By Crazy Monday

Every government suffers the unwelcome attentions of the media. And the media, as usual, have one or two “anonymous” sources of information.

Seconds after a Cabinet meeting is held and the proceedings labelled “Top Secret”, a media mole from right inside the Cabinet will be spotted at the State House toilets, frantically dialling his press contacts to pass on the juice from the meeting.
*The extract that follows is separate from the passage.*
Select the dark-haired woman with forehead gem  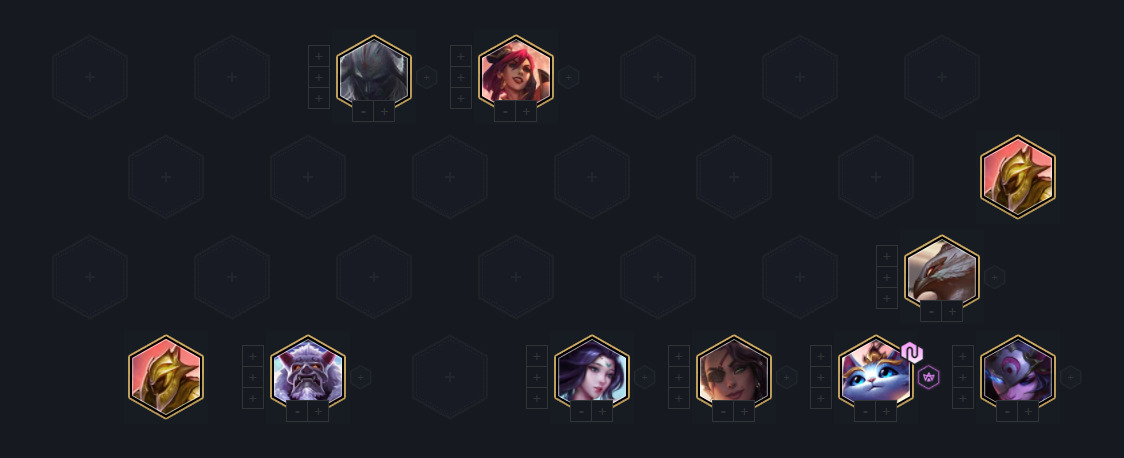(x=591, y=372)
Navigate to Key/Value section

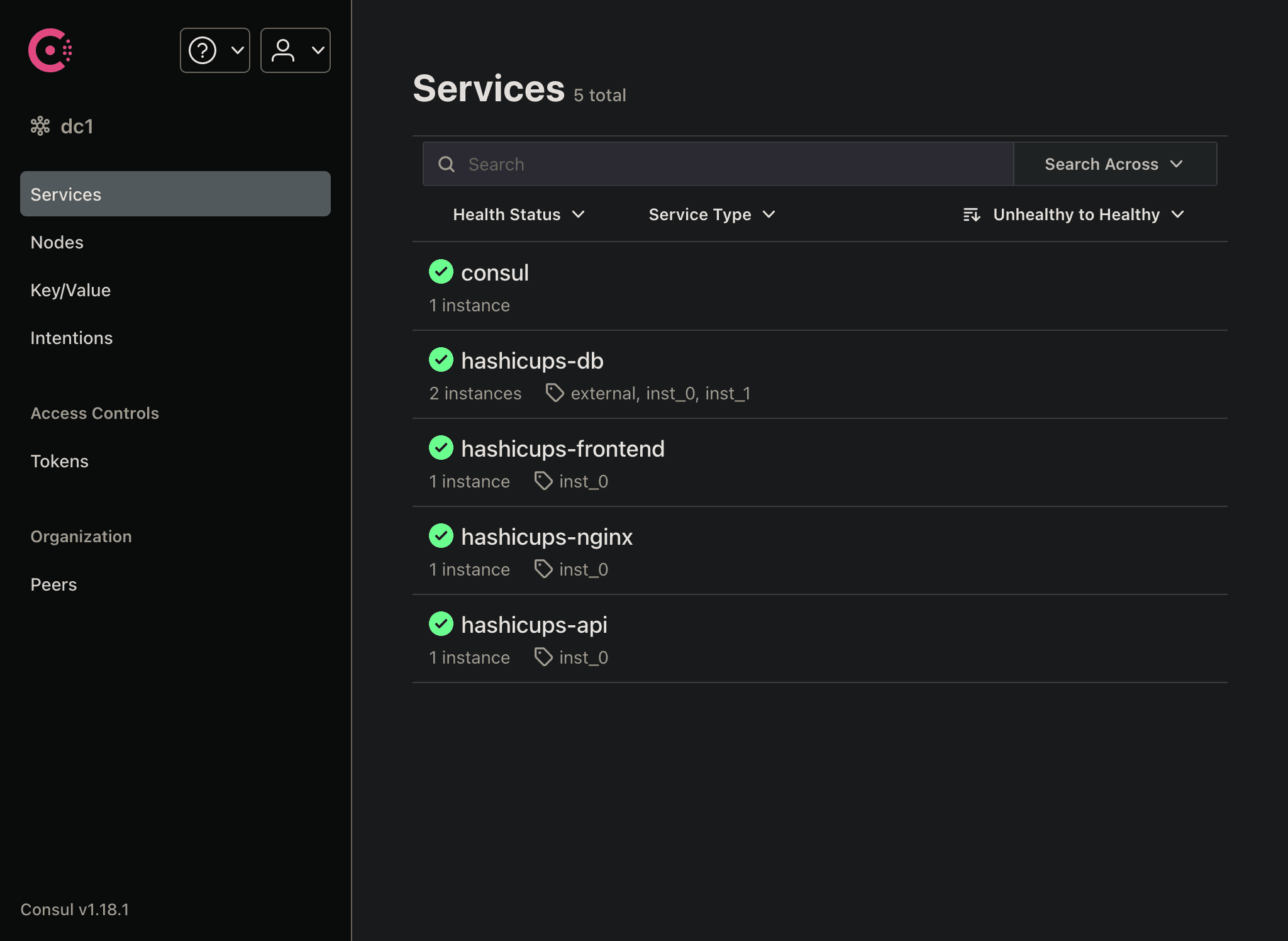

In Kenya, that sort of thing is normally done by salon gossips. Every self-respecting hair salon has a loudmouth hair stylist who just won’t shut up. She is never the prettiest one in the salon. In fact, the plainer the hair stylist, the louder her mouth is. With the coming of social networks and their ubiquitous ‘groups’, this role has also passed into cyberspace; the most vocal ‘status update’ junkies invariably turn out to be the fattest, ugliest ones in the group.

Selfish loafers

And so the public gets to know whatever the Cabinet discusses long before the discussion is even concluded. As the President toils to placate teachers who are itching to strike and MPs whose turn to eat has come, Kenyans are gripped in a sort of news-addicted rigour mortis, following every word that comes from our mis-rulers in the vain hope that something will change for the better.

There is no hope. Parliament is composed of largely incompetent, selfish loafers out to get as much money as they can out of the country’s coffers. The President’s chosen team of fixers don’t seem to be any better. Look, Kenya’s insecurity is worse than Mogadishu’s these days.

Maybe the President should, like an exasperated hair salon owner, find an excuse to dissolve Parliament and the Senate, fire every public officer earning more than Sh500,000 a month, and then begin fresh recruitments by interviewing candidates himself.